Stored dataset items:
--

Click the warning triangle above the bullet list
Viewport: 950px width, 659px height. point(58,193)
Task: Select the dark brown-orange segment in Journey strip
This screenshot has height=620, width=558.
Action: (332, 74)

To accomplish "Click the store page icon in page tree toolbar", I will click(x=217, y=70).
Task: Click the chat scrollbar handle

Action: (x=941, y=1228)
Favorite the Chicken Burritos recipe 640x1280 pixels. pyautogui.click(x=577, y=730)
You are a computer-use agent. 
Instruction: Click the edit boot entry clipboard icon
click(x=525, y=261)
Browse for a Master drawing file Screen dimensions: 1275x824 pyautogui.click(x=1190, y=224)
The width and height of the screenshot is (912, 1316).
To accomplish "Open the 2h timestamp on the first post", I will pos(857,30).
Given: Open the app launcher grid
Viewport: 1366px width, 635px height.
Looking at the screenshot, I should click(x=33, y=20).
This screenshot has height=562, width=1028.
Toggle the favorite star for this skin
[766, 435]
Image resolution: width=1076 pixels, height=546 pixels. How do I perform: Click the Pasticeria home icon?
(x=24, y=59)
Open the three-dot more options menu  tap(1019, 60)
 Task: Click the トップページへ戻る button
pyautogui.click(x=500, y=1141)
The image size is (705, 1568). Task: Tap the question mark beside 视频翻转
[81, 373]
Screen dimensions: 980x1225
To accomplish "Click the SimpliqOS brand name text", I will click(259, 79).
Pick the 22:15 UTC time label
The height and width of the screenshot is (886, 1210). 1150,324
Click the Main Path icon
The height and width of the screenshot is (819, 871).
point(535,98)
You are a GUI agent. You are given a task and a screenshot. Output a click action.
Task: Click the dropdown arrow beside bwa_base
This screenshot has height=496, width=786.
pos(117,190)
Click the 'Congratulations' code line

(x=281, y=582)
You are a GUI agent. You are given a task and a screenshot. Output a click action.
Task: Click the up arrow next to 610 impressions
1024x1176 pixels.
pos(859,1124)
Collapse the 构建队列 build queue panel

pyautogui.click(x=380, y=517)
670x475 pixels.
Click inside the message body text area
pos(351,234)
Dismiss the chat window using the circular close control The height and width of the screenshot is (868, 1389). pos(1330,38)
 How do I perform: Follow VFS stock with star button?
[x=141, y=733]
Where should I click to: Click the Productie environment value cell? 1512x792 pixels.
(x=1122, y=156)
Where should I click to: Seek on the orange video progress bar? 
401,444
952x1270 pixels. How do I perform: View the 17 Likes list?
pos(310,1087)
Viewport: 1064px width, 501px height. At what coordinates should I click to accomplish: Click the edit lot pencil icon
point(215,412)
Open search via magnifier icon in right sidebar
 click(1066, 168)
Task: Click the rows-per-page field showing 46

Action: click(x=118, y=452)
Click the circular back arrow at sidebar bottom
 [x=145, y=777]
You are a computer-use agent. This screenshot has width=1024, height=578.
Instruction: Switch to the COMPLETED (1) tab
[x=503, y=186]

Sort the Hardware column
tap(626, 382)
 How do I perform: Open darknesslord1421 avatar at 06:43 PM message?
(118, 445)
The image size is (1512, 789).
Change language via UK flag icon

--

Extract all of the data above and output it character for character.

Click the warning triangle above the bullet list
Viewport: 950px width, 659px height. point(58,193)
Task: Select the dark brown-orange segment in Journey strip
This screenshot has height=620, width=558.
Action: (332, 74)

To accomplish "Click the store page icon in page tree toolbar", I will click(x=217, y=70).
Task: Click the chat scrollbar handle

Action: (x=941, y=1228)
Favorite the Chicken Burritos recipe 640x1280 pixels. pyautogui.click(x=577, y=730)
You are a computer-use agent. 
Instruction: Click the edit boot entry clipboard icon
click(x=525, y=261)
Browse for a Master drawing file Screen dimensions: 1275x824 pyautogui.click(x=1190, y=224)
The width and height of the screenshot is (912, 1316).
To accomplish "Open the 2h timestamp on the first post", I will pos(857,30).
Given: Open the app launcher grid
Viewport: 1366px width, 635px height.
Looking at the screenshot, I should click(x=33, y=20).
This screenshot has height=562, width=1028.
Toggle the favorite star for this skin
[766, 435]
Image resolution: width=1076 pixels, height=546 pixels. How do I perform: Click the Pasticeria home icon?
(x=24, y=59)
Open the three-dot more options menu  tap(1019, 60)
 Task: Click the トップページへ戻る button
pyautogui.click(x=500, y=1141)
The image size is (705, 1568). Task: Tap the question mark beside 视频翻转
[81, 373]
Screen dimensions: 980x1225
To accomplish "Click the SimpliqOS brand name text", I will click(259, 79).
Pick the 22:15 UTC time label
The height and width of the screenshot is (886, 1210). 1150,324
Click the Main Path icon
The height and width of the screenshot is (819, 871).
point(535,98)
You are a GUI agent. You are given a task and a screenshot. Output a click action.
Task: Click the dropdown arrow beside bwa_base
This screenshot has height=496, width=786.
pos(117,190)
Click the 'Congratulations' code line

(x=281, y=582)
You are a GUI agent. You are given a task and a screenshot. Output a click action.
Task: Click the up arrow next to 610 impressions
1024x1176 pixels.
pos(859,1124)
Collapse the 构建队列 build queue panel

pyautogui.click(x=380, y=517)
670x475 pixels.
Click inside the message body text area
pos(351,234)
Dismiss the chat window using the circular close control The height and width of the screenshot is (868, 1389). pos(1330,38)
 How do I perform: Follow VFS stock with star button?
[x=141, y=733]
Where should I click to: Click the Productie environment value cell? 1512x792 pixels.
(x=1122, y=156)
Where should I click to: Seek on the orange video progress bar? 
401,444
952x1270 pixels. How do I perform: View the 17 Likes list?
pos(310,1087)
Viewport: 1064px width, 501px height. At what coordinates should I click to accomplish: Click the edit lot pencil icon
point(215,412)
Open search via magnifier icon in right sidebar
 click(1066, 168)
Task: Click the rows-per-page field showing 46

Action: click(x=118, y=452)
Click the circular back arrow at sidebar bottom
 [x=145, y=777]
You are a computer-use agent. This screenshot has width=1024, height=578.
Instruction: Switch to the COMPLETED (1) tab
[x=503, y=186]

Sort the Hardware column
tap(626, 382)
 How do I perform: Open darknesslord1421 avatar at 06:43 PM message?
(118, 445)
The image size is (1512, 789).
Change language via UK flag icon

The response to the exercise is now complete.